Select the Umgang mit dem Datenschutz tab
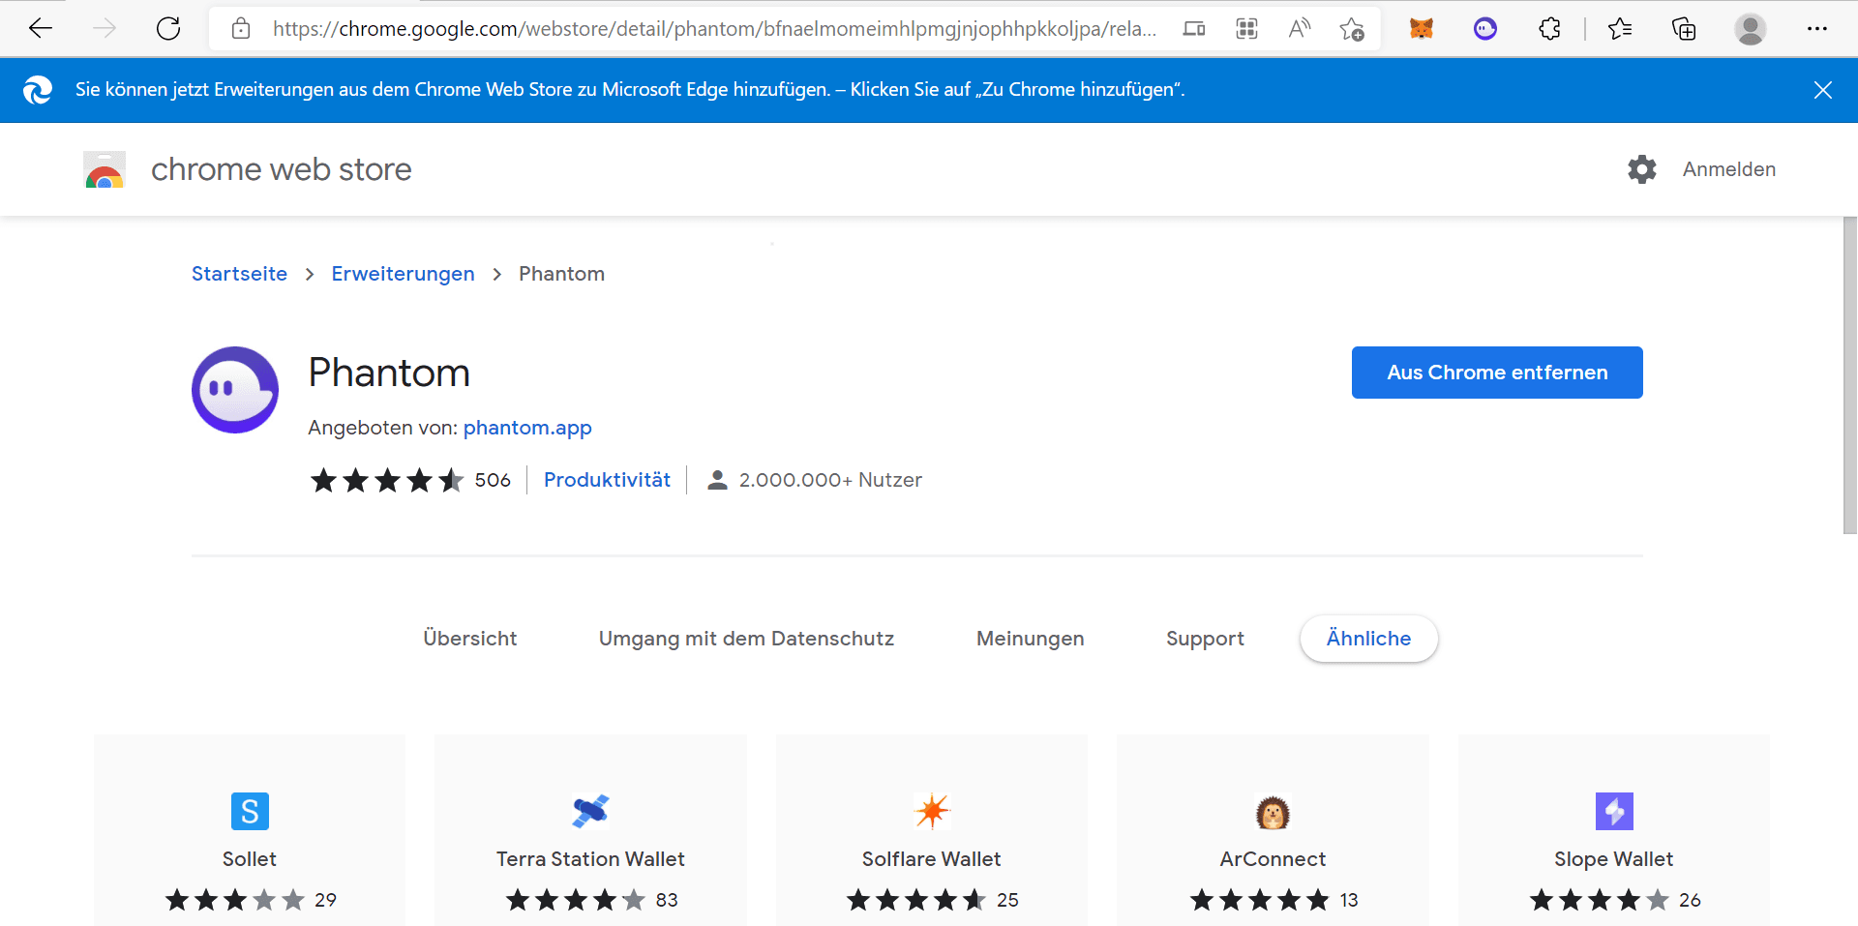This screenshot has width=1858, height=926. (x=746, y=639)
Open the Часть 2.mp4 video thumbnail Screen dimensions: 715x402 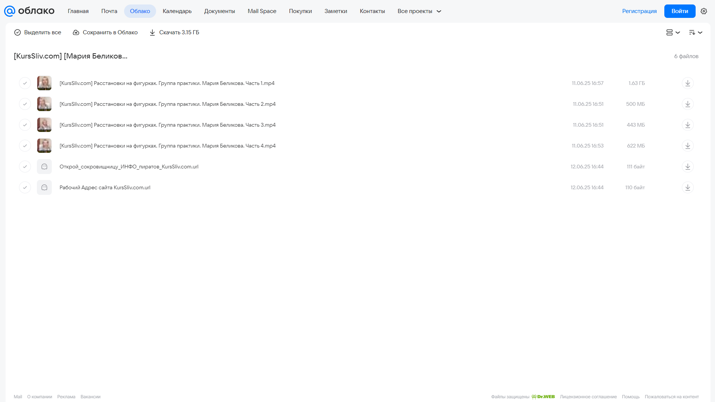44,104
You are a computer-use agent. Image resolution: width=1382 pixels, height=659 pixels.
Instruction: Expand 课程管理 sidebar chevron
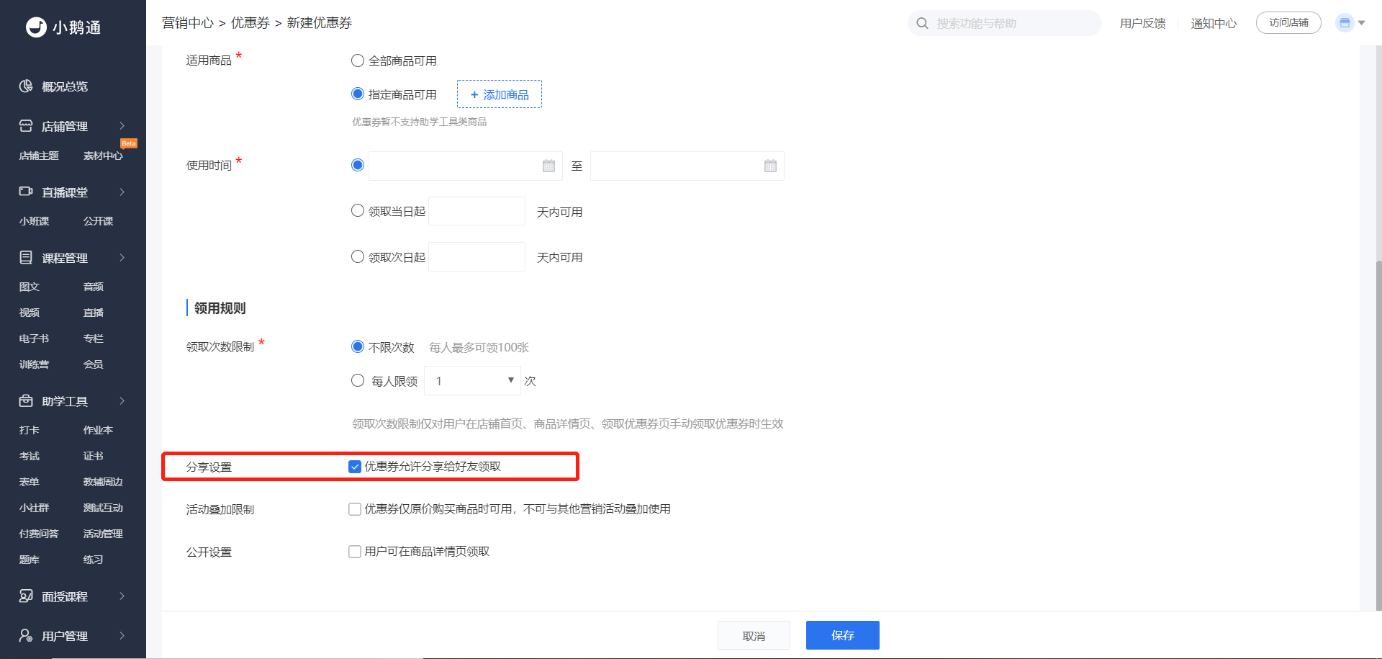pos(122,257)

---

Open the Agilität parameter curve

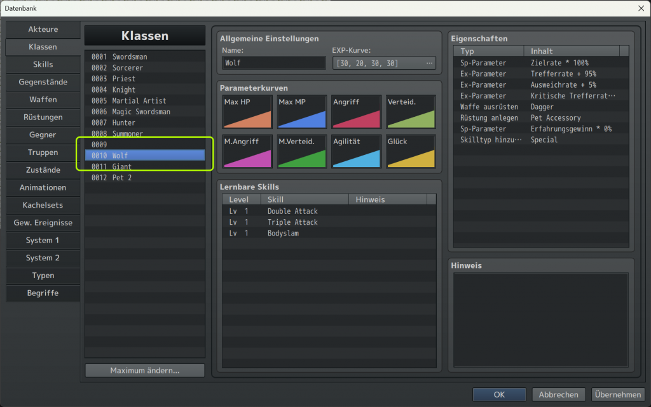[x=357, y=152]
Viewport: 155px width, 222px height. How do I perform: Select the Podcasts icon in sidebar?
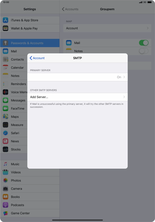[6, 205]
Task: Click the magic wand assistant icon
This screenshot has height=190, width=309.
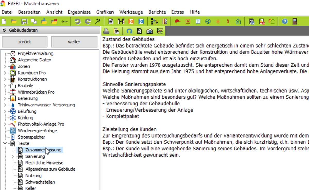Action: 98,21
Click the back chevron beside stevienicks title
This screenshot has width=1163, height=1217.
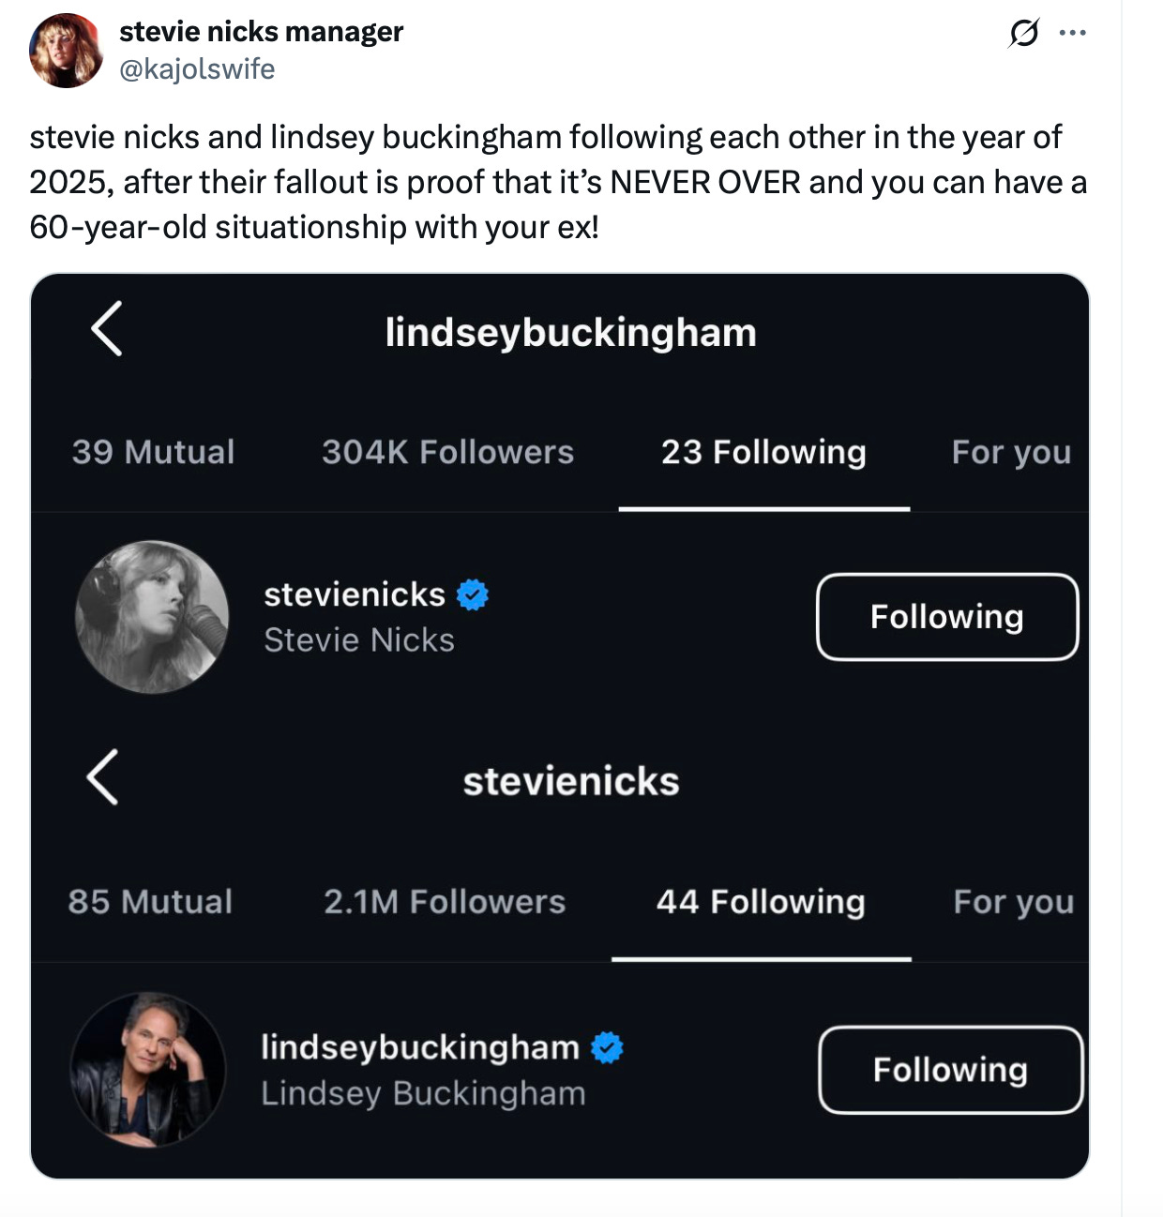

==

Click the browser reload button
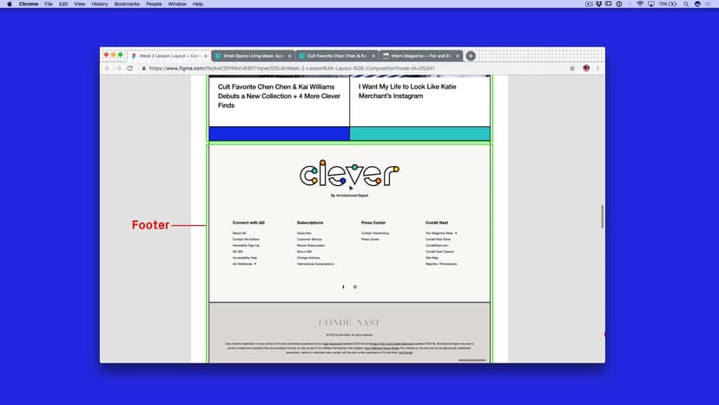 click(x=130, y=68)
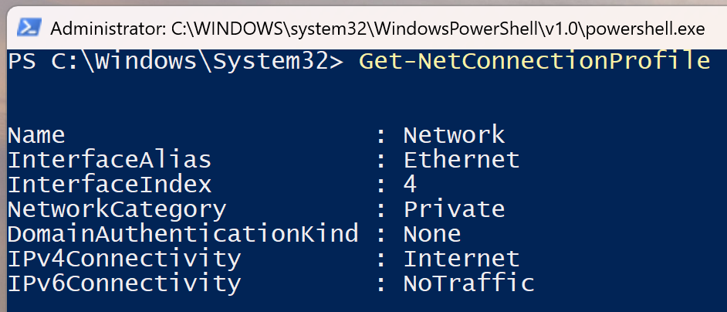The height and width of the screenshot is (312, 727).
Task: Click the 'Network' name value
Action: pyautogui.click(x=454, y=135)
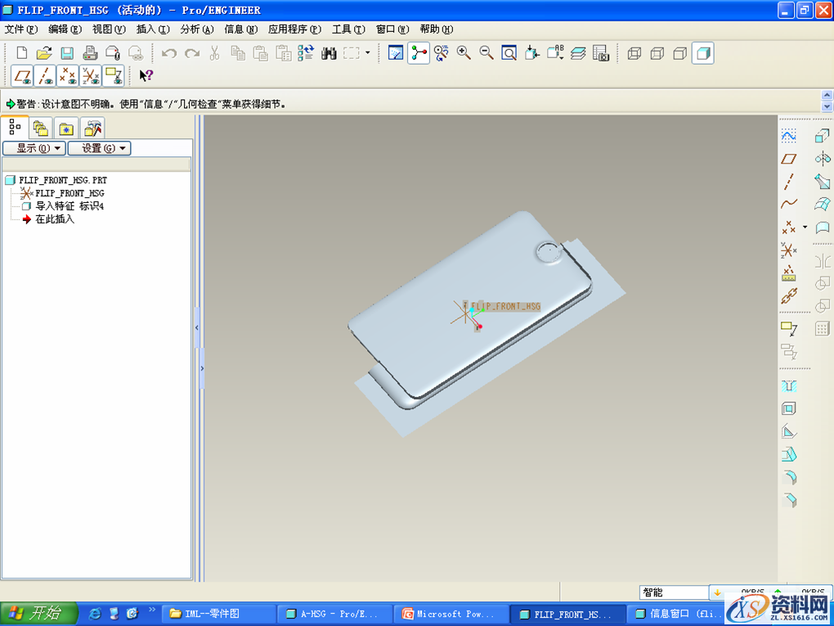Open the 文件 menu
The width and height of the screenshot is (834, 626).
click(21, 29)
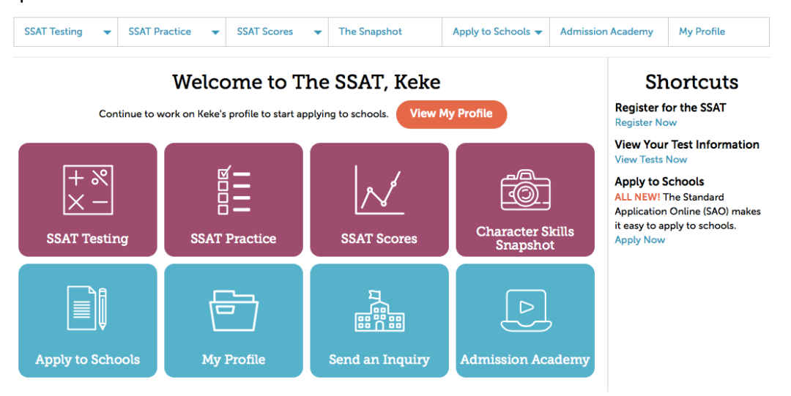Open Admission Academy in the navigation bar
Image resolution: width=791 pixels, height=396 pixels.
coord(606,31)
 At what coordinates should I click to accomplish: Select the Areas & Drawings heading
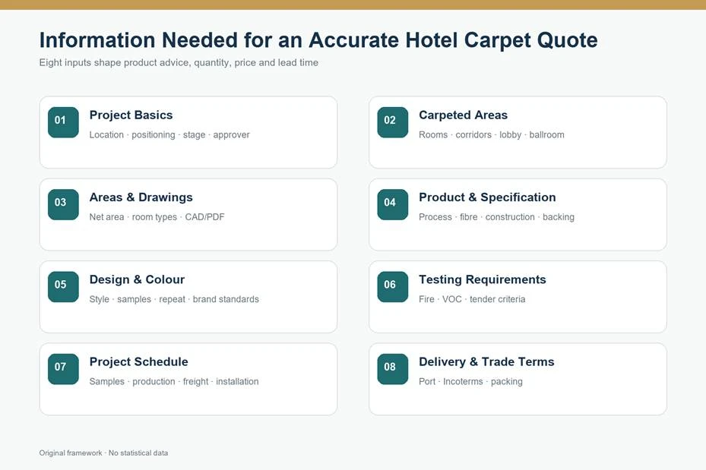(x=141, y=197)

**What is expected:** Produce an exact reproduction of the listing above, limited to the lines starting at the line with "This screenshot has height=190, width=309." and ending at the line with "This screenshot has width=1163, height=1217.", both kept, with every picture left out.

**Task output:**
This screenshot has height=190, width=309.
Action: 98,21
Click the back chevron beside stevienicks title
This screenshot has width=1163, height=1217.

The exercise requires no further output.